══ DATA SUPPLIED

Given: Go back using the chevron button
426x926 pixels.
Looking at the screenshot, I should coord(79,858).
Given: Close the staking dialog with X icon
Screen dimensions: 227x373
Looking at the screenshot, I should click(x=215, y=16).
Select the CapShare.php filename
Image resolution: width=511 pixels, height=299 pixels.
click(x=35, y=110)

════
══ DATA SUPPLIED

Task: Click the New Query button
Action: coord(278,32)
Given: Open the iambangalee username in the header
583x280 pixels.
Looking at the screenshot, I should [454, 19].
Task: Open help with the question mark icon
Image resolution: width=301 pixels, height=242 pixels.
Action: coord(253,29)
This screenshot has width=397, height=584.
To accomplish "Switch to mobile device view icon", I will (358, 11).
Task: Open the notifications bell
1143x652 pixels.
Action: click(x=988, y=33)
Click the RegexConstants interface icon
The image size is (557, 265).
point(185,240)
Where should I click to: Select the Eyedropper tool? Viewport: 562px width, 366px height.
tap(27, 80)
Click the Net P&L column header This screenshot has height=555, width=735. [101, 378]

════

*THE TASK*
For each line in the entries that holds "with", return that line.

*EXERCISE RESPONSE*
Given: Close the staking dialog with X icon
Task: Open help with the question mark icon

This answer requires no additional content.